- **Exercise requirements**:
**1)** From the n-gram lab text below, reproduce everything from "We have the" down to "mimic the sample.".
**2)** According to the n-gram lab text below, why is no 1-gram listing given for the sample passage? Answer in one to three sentences.

- **Excerpted text**:
==*==

Question
Can someone help me with this PYTHON lab. Please answer in code! An *n-gram* -- in the context of parsing natural languages such as English
Can someone help me with this PYTHON lab. Please answer in code!
An *n-gram* -- in the context of parsing natural languages such as English -- is a sequence of *n* consecutive *tokens* (which we might define as characters separated by whitespace) from some passage of text. Based on the following passage:
> I really really like cake.
We have the following 2-grams:
[('I', 'really'), ('really', 'really'), ('really', 'like'), ('like', 'cake.')]
And the following 3-grams:
[('I', 'really', 'really'), ('really', 'really', 'like'), ('really', 'like', 'cake.')]
(I omit a 1-gram listing because it would merely be a list of all tokens in the original text.)
Among other things, n-grams are useful for describing the vocabulary of and statistical correlation between tokens in a sample body of text (e.g., as taken from a book). We can use an n-gram model to determine the likelihood of finding a particular sequence of words after another. This information, in turn, can be used to generate passages of text that statistically mimic the sample.
We can convert the above 3-gram list into the following lookup structure (i.e., a dictionary mapping strings to lists of 2-tuples), where the first token of each n-gram maps to all sequences that follow it in the text:
{'I': [('really', 'really')], 'really': [('really', 'like'), ('like', 'cake.')]}
We can now generate passages of text using the following method:
1. Select a random key and use it as the start token of the passage. It will also serve as the current token for the next step. 2. Select a random tuple from the list associated with the current token and append the sequence to the passage. The last token of the selected sequence will be the new current token. 3. If the current token is a key in the dictionary then simply repeat step 2, otherwise select another random key from the dictionary as the current token and append it to the passage before repeating step 2.

==*==

- **Provided information**:

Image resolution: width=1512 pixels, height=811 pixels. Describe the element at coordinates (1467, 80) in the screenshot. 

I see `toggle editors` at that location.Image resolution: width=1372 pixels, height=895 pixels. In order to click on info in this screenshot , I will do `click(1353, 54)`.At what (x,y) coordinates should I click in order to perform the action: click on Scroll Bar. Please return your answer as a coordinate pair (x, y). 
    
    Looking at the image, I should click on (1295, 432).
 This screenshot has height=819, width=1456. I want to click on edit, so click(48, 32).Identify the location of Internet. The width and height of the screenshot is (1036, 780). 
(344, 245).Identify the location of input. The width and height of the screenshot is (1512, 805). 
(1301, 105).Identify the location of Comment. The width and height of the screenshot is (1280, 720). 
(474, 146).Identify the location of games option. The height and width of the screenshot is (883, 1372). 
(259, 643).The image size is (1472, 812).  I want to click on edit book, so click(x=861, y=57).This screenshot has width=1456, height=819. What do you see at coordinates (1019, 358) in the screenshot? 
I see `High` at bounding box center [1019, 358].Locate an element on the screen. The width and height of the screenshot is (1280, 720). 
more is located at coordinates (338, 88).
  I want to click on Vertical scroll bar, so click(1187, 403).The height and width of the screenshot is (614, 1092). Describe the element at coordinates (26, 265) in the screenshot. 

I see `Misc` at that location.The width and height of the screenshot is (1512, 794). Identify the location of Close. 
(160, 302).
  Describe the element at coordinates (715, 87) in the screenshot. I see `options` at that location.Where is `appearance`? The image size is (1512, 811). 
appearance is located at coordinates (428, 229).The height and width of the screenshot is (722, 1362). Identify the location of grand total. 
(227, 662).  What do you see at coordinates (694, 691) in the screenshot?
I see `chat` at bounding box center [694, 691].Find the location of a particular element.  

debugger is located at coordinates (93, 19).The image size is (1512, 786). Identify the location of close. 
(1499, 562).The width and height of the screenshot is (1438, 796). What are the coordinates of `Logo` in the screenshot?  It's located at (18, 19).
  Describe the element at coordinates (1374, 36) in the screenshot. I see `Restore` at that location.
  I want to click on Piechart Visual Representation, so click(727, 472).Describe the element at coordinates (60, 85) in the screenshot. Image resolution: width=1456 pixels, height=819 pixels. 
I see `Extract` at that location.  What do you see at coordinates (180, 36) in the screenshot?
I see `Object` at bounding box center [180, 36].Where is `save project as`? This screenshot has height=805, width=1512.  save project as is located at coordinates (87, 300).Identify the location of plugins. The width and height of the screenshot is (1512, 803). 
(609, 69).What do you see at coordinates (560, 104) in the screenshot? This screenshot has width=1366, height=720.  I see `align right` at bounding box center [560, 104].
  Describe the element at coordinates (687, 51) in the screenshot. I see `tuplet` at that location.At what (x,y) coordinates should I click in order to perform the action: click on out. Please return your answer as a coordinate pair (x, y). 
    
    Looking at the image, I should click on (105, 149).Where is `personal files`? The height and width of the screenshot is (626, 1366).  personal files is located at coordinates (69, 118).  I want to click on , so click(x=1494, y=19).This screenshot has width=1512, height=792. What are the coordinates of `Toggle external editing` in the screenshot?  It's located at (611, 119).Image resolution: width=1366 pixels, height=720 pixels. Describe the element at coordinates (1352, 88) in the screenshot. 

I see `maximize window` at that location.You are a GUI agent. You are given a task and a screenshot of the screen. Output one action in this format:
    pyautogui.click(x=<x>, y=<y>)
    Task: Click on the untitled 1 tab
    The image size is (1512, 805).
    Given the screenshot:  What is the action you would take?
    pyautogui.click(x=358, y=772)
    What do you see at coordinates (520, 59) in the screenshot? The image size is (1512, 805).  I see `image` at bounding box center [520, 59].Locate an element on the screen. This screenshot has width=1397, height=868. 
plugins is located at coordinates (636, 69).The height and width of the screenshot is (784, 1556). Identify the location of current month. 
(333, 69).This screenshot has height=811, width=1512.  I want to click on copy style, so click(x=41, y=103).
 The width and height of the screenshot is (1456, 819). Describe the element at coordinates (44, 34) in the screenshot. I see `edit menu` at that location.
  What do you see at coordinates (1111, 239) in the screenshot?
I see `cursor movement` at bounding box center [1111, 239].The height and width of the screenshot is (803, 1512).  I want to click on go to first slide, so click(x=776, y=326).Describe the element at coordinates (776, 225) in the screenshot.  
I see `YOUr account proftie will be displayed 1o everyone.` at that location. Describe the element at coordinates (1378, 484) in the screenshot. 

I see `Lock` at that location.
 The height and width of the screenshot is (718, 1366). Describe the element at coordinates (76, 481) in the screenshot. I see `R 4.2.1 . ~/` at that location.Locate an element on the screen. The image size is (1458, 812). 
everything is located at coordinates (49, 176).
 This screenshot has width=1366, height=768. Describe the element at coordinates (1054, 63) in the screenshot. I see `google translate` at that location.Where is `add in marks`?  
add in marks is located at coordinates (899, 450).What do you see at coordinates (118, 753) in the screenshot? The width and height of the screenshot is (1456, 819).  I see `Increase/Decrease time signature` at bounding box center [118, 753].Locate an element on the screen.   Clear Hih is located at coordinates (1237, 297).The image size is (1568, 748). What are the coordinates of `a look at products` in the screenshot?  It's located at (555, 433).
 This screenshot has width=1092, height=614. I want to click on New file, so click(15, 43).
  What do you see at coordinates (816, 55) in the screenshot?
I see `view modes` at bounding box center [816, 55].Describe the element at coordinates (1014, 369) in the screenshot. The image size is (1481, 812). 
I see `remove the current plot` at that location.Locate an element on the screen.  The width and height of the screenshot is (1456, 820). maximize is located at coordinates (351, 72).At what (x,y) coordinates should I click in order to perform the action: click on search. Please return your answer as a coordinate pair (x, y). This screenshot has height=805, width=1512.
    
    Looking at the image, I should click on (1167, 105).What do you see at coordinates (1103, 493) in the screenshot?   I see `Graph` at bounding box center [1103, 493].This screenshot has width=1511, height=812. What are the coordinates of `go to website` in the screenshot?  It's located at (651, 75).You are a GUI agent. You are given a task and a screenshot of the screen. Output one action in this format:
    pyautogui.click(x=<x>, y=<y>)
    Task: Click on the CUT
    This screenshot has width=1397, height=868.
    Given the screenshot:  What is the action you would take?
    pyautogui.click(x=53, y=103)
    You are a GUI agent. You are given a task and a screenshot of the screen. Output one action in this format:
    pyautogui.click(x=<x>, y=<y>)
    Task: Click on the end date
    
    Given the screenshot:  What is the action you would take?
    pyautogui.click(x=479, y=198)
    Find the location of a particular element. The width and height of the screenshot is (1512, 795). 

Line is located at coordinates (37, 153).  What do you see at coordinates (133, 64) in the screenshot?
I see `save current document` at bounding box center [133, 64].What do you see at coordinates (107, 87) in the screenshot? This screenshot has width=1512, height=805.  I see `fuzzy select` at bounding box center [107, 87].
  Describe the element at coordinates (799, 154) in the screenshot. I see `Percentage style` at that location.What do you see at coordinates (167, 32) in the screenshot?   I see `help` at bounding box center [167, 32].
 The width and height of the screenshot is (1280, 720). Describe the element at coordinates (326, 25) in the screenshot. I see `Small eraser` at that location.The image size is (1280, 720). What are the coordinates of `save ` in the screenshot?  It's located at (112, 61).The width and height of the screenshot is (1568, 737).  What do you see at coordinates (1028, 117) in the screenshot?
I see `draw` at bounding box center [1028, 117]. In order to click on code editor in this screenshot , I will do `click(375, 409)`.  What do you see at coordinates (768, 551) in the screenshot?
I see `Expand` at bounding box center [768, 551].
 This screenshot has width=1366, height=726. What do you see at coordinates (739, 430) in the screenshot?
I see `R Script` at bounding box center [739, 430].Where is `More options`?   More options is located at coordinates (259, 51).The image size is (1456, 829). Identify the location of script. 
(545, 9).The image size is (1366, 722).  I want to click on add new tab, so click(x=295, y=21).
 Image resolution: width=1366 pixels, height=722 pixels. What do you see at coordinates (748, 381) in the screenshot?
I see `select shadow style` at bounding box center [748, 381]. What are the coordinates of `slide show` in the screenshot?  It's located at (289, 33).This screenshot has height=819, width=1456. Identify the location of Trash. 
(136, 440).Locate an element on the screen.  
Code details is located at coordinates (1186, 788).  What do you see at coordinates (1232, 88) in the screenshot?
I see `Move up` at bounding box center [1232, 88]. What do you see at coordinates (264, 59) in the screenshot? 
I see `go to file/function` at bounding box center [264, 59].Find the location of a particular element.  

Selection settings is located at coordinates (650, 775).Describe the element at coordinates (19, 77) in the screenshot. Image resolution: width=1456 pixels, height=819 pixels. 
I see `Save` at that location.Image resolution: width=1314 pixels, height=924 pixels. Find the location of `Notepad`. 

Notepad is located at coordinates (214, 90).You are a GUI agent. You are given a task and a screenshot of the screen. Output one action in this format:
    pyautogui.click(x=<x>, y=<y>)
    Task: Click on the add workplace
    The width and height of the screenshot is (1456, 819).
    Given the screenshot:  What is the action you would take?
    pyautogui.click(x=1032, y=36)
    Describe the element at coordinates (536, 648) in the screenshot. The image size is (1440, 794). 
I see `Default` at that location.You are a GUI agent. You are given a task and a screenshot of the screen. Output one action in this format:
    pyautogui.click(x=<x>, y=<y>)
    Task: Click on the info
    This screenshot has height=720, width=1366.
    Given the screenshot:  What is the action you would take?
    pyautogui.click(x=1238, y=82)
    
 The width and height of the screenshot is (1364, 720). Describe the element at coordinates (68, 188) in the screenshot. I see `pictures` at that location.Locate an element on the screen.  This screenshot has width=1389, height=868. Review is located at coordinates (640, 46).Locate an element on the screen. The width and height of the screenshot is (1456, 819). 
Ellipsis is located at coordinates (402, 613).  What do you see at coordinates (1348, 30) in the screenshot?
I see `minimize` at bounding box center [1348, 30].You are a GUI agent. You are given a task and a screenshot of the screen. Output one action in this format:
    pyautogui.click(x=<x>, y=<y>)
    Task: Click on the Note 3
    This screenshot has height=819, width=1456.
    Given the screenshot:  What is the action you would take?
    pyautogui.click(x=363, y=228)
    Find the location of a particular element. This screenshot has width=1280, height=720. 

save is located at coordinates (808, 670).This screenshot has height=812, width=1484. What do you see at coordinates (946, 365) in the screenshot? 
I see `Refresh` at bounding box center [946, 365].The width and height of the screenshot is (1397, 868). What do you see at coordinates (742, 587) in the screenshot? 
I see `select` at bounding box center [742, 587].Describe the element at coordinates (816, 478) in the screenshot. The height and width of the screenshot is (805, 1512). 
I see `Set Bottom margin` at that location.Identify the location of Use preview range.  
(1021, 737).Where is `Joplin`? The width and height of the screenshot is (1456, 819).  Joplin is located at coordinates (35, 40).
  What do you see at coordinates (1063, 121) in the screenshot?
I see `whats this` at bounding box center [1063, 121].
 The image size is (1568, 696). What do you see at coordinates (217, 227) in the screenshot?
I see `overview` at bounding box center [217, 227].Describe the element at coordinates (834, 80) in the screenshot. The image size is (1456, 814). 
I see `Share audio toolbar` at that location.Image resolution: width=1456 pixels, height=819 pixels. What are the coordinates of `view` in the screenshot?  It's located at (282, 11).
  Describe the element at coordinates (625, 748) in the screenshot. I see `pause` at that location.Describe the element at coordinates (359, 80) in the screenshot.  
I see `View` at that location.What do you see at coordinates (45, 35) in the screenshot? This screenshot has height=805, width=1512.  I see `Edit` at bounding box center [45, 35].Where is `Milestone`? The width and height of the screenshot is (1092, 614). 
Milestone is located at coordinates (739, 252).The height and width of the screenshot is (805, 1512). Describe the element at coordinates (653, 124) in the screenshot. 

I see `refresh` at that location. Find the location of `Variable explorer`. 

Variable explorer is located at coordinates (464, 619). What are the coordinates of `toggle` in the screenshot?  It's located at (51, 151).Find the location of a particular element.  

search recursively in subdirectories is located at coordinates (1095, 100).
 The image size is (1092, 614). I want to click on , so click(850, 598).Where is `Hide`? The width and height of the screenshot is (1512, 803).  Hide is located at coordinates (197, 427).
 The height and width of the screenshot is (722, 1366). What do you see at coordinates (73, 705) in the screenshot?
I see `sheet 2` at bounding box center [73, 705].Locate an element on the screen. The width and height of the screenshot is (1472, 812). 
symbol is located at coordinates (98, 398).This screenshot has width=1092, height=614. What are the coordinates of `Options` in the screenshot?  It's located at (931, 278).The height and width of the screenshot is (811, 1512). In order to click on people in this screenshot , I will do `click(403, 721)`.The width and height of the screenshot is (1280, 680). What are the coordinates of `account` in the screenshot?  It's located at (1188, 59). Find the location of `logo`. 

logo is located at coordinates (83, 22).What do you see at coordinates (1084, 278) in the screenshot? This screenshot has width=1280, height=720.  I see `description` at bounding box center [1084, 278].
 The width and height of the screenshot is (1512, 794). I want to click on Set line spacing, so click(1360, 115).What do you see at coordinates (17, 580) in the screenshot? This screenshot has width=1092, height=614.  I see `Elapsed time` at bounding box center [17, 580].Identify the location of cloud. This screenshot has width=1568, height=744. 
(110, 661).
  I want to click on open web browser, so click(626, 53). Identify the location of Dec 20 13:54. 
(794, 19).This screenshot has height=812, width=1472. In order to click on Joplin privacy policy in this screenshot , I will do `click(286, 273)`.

==*==

- **Solutions for each task**:
**1)**
We have the following 2-grams:
[('I', 'really'), ('really', 'really'), ('really', 'like'), ('like', 'cake.')]
And the following 3-grams:
[('I', 'really', 'really'), ('really', 'really', 'like'), ('really', 'like', 'cake.')]
(I omit a 1-gram listing because it would merely be a list of all tokens in the original text.)
Among other things, n-grams are useful for describing the vocabulary of and statistical correlation between tokens in a sample body of text (e.g., as taken from a book). We can use an n-gram model to determine the likelihood of finding a particular sequence of words after another. This information, in turn, can be used to generate passages of text that statistically mimic the sample.

**2)** A 1-gram listing is left out because it would merely be a list of all the tokens in the original text.